NEW YORK - MTA video from inside a train shows the moments a conductor on a southbound passing train saved the life of an autistic child who had wandered onto the tracks earlier this month.
MTA locomotive engineer William Kennedy and assistant conductor Marcus Higgins who helped save the child joined Good Day NY on Wednesday.
Kennedy was heading to Tarrytown on a "dead head," which is slang for an empty train, as Higgins was leaving Tarrytown.
"It was a normal Thursday coming out of the yard," Kennedy said, until he saw something drop from the corner of his eye and decided to slow the train down to get a better visual. Once he got close enough he realized that it was a young child. He noticed the child was walking towards the live rail.
When asked what would have happened to the child if he touched the third rail, Kennedy said that the child "would have been hurt really bad."
The third rail, also known as a live rail, is an electric rail. This rail provides nearly 600 volts of electric power.
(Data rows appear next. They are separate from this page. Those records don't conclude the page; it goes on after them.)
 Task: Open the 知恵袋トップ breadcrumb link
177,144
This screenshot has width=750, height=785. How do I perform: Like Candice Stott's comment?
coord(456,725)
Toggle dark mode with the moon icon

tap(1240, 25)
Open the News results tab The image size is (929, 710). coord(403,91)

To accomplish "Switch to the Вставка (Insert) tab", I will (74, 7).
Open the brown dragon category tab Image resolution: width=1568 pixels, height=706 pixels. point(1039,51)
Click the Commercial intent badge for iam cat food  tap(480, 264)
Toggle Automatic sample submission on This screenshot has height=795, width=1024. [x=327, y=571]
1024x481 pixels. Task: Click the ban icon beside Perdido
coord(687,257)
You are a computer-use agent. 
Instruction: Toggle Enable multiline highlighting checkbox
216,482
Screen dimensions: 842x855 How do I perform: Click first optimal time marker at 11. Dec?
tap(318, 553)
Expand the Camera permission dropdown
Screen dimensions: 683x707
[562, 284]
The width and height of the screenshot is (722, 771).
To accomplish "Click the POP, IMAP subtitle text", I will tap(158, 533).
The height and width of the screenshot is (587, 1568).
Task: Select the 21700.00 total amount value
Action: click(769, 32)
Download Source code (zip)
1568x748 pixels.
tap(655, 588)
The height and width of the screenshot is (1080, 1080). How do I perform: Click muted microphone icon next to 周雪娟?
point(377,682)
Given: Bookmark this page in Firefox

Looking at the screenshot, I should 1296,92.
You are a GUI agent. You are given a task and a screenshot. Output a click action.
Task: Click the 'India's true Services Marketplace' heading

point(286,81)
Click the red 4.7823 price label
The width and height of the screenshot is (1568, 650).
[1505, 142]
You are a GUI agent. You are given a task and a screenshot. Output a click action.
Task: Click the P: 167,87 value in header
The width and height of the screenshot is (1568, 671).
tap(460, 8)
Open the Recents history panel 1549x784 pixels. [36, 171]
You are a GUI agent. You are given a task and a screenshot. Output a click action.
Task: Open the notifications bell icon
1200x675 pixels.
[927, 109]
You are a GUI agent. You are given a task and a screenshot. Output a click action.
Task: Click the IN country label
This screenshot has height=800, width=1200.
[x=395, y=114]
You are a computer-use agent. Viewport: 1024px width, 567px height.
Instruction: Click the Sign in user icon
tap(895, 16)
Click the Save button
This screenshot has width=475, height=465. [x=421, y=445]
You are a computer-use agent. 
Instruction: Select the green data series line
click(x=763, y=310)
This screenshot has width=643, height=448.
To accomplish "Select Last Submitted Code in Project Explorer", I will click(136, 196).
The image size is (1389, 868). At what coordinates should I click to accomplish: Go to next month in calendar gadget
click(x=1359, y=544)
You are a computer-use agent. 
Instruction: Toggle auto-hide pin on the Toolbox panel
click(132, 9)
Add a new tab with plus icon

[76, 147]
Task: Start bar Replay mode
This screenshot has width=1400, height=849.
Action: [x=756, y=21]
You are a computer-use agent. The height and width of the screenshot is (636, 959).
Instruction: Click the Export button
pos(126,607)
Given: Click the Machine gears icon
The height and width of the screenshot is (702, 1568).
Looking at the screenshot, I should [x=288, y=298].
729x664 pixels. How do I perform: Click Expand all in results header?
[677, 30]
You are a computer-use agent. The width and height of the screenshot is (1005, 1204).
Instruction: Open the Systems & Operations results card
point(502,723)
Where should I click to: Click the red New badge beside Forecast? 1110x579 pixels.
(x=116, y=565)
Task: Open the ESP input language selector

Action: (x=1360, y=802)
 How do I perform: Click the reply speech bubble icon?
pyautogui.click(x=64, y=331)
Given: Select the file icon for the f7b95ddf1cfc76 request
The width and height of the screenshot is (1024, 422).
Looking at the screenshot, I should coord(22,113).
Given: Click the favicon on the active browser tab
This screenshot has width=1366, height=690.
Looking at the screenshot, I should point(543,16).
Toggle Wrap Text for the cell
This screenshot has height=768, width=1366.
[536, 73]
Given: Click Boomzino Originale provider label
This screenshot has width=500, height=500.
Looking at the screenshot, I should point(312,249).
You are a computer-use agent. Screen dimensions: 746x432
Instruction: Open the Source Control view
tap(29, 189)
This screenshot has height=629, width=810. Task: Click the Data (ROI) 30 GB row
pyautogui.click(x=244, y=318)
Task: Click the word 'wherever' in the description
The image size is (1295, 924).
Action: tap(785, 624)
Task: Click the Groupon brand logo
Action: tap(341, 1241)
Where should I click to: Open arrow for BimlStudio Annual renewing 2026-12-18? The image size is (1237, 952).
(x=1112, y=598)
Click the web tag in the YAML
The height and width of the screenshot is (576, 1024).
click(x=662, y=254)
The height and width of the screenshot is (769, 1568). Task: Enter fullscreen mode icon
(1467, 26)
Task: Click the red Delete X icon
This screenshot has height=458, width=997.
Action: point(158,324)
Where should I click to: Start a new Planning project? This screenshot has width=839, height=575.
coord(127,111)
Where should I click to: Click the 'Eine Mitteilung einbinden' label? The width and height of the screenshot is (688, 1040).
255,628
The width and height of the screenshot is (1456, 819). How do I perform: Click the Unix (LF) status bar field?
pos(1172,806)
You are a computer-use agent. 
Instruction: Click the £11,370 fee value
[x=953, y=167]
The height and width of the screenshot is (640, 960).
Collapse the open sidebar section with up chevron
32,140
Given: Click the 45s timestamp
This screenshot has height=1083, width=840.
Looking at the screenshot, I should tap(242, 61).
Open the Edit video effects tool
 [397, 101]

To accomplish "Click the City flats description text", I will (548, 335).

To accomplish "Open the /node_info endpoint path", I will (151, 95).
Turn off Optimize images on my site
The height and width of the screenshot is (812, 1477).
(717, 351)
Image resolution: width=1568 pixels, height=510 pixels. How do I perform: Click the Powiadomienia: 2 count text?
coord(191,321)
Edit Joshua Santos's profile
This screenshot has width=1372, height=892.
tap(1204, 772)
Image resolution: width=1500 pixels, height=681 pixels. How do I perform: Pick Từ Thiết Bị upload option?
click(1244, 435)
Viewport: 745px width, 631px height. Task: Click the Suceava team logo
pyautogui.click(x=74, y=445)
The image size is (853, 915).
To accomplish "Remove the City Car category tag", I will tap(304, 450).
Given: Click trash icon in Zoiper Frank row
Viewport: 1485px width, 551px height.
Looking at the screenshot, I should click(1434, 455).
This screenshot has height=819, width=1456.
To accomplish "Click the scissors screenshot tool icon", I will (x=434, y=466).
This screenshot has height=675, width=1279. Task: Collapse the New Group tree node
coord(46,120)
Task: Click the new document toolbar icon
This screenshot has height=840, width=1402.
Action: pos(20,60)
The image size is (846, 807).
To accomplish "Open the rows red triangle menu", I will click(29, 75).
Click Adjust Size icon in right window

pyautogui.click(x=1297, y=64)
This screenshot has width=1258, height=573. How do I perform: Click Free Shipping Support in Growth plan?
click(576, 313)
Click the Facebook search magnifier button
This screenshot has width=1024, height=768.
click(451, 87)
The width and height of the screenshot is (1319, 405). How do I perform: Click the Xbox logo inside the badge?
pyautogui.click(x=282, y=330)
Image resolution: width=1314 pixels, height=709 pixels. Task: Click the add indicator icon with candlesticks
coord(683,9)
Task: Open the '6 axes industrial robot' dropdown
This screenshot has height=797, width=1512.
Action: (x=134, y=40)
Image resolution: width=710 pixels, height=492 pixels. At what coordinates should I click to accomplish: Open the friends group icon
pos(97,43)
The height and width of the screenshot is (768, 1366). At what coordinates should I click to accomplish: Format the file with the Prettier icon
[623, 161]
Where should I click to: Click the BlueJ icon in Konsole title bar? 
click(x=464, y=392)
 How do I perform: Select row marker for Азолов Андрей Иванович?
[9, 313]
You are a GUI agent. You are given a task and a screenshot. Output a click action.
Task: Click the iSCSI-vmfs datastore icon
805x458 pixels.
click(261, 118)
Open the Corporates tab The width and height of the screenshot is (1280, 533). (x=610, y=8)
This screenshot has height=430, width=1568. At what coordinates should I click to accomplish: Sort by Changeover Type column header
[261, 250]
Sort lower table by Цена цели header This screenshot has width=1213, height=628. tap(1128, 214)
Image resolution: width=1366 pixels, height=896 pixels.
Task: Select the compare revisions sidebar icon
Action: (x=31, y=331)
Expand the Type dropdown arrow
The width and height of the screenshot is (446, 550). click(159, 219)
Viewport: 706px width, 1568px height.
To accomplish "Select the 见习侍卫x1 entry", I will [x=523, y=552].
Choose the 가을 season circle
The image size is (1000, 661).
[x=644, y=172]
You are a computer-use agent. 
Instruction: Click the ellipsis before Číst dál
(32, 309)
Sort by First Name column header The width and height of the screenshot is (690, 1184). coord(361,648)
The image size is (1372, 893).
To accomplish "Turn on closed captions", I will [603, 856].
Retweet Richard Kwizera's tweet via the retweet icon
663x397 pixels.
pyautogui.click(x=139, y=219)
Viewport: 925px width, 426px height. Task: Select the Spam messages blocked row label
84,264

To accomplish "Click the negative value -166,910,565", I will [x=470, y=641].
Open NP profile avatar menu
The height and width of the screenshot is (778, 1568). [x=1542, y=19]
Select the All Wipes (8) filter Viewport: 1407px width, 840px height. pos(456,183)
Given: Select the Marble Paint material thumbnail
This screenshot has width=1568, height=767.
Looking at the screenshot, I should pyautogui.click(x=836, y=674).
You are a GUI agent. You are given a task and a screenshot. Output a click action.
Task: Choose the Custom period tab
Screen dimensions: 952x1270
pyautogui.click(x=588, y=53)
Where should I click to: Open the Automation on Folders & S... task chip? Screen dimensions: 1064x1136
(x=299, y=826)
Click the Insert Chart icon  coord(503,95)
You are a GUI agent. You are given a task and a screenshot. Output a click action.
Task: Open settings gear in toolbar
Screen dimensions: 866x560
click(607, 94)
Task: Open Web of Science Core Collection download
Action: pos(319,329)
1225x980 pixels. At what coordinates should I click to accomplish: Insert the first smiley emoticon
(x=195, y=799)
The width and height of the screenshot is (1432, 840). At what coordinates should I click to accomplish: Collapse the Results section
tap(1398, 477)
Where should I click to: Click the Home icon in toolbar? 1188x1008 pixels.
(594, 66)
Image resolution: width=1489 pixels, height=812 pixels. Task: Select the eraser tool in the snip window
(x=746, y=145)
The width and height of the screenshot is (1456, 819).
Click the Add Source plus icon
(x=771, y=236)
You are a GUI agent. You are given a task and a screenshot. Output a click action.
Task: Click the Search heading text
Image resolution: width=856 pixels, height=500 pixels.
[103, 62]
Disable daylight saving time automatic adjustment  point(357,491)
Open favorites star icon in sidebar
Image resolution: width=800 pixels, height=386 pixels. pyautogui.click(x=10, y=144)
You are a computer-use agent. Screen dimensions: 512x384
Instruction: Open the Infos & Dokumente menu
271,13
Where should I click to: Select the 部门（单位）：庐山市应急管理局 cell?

"The timing couldn't have been more perfect, you know. If it was a minute later a minute sooner I wouldn't have seen him," Kennedy explained.
As Kennedy was approaching the rail yard he said he saw something fall from the sky. "I didn't know if it was an animal or a very small thing," he said.
Once Kennedy noticed the child he immediately hit the brakes, called for an emergency and shut off the third track. He also called Higgins, who was coming out of Tarrytown, and let him know that there was a child on the tracks.
"At that moment I'm thinking about probably 30 different things. I'm thinking about where there's an adult, is there people...why is this kid here," Kennedy said.
Higgins slowed his train down until he could see the child. "We're like oh my God…we're like, we need to rectify this," he said.
Once he got out, he tried to signal the child to the right in hopes that he would not go towards the live rail.
"He ended up climbing over the third rail," Higgins said, until he finally got over to him and scooped the toddler up.
Higgins described the moment of relief, "we got him over to the side and he kind of had a smile on his face."
Once they retrieved the child from the tracks they then had to figure out where his guardian was.
"To see a child, the level of urgency excels," Kennedy explained, "I'm a father of four, it just kicked in like, this kid does not belong here we need to save this kid."
As that was happening, the boy's mother and sister were franticly looking for him. They were spotted crying on a street corner being helped by police.
MTA crews, along with police, were able to reunite the child with his mother.
Higgins said that the mother was distraught but that "it was a feel good story, don't get me wrong, it was unbelievable, and God willing it worked out the way it did..."
Kennedy said had they been there a minute earlier or a minute later, it would have been a different outcome.
The moment was recognized at this week's MTA’s board meeting, a moment of quick-thinking and compassion resulting in a happy ending.